Así que Lucy O’Donell. ¿Es de tu clase? ¿Una amiga?
–Sí,
bueno –dijo el niño enrojeciendo y bajando la mirada.
–¡Así
que es tu novia! –John rió y le revolvió el pelo a su hijo cariñosamente.
–No,
no. No es mi novia –protestó el pequeño–. Sólo es Lucy volando.
–Yo
creía que era una princesa voladora. Como lleva ese collar de perlas…
–No
sé. Es Lucy, en el cielo… con diamantes.
Esa
tarde, cuando llegó Paul, John le enseñó la canción en la que había estado
trabajando, una melodía pegadiza, entre rock y canción infantil.
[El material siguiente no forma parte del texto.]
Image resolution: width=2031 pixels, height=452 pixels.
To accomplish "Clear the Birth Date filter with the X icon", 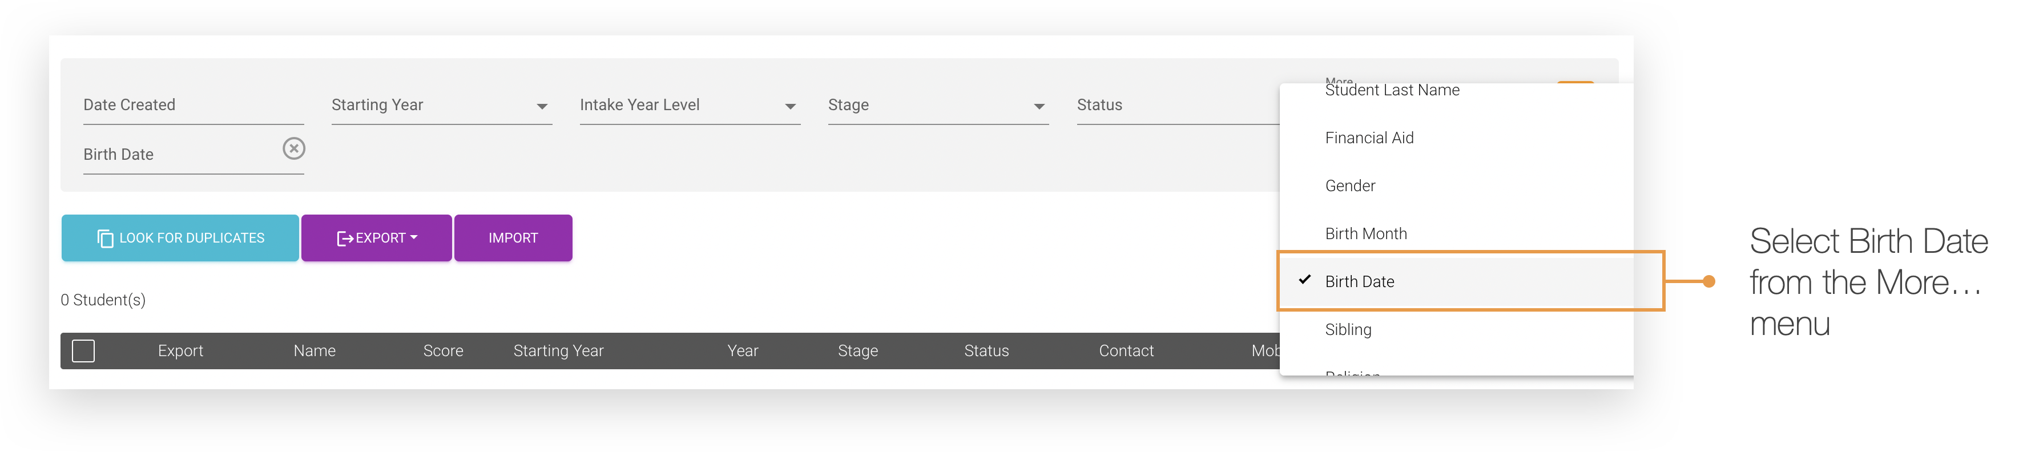I will [293, 148].
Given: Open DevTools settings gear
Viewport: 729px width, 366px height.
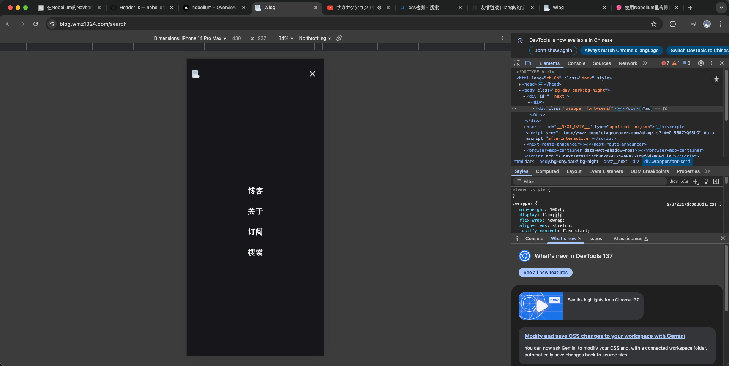Looking at the screenshot, I should (x=701, y=63).
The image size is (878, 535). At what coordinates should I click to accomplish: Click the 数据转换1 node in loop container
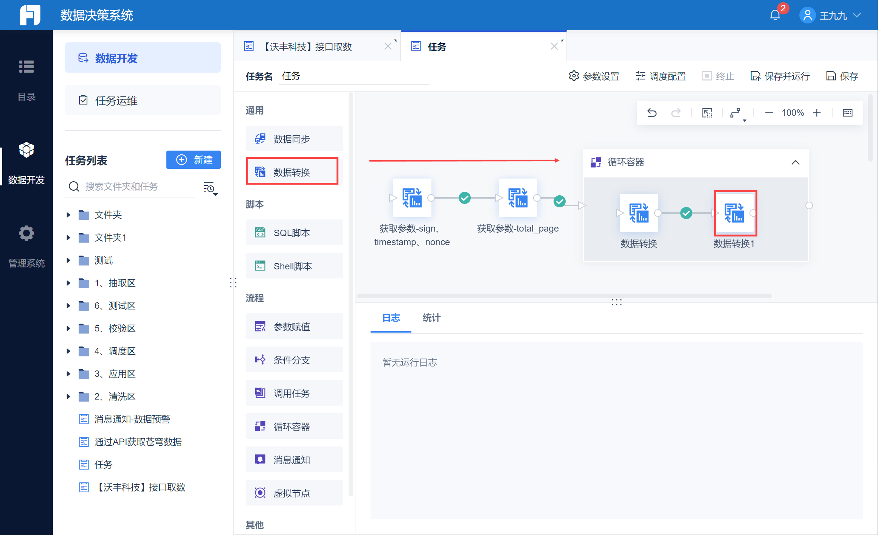pyautogui.click(x=735, y=213)
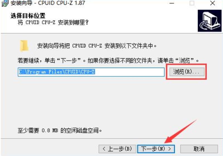The width and height of the screenshot is (223, 156).
Task: Click the 0.8 MB free disk space notice
Action: [60, 130]
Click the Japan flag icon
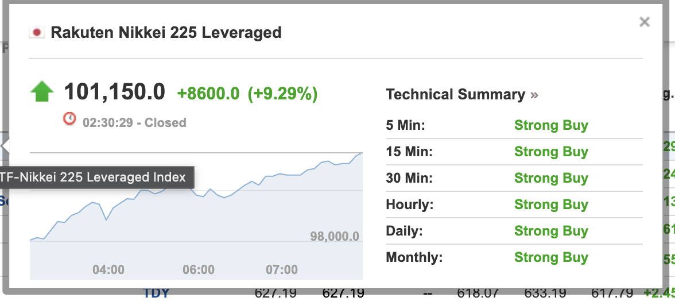 coord(37,33)
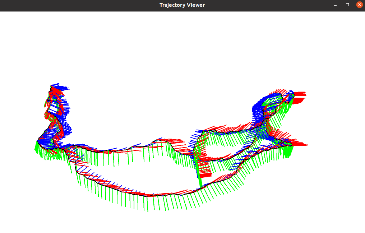The image size is (365, 233).
Task: Click the maximize button to enlarge the viewer
Action: tap(347, 5)
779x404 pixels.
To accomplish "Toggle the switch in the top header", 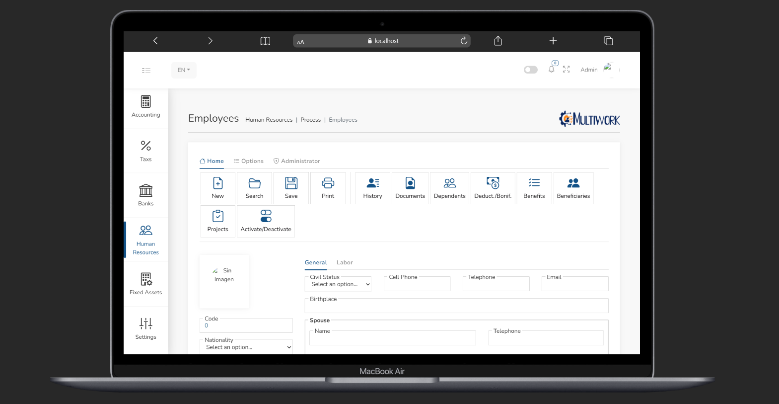I will click(530, 70).
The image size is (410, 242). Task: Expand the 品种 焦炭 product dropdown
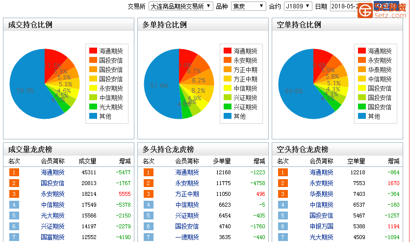coord(248,6)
Aún quedaba
mucho por hacer, pero podrían incluirla en su próximo disco.
–Por
cierto, ¿quién es Lucy? –preguntó Paul interrumpiendo la demostración de su
amigo.
–Una
compañera de Julian –contestó John, señalando un dibujo infantil que había
colgado en la pared del estudio.
Paul
arqueó las cejas: –Tu hijo es de lo más psicodélico.
* * *
Donald trabajaba con la picola en el área de prospección
mientras tarareaba la canción de los Beatles que habían escuchado la noche
anterior durante la cena. No
lograba quitársela de la cabeza.
–«Cellophane flowers mmm… and
green… look for the girl mmmm…». ¡Ey, chicos, creo que he
encontrado algo! –exclamó sorprendido al notar cómo su pico tropezaba con un
estrato más sólido, y enseguida se arrodilló y comenzó a quitar el polvo con
una brocha.
Otros
miembros del equipo se acercaron rápidamente y observaron el hallazgo de
Donald. Kate y Michael entraron en el agujero y ayudaron al responsable de la
excavación a desenterrar lo que parecía ser el esqueleto de un homínido.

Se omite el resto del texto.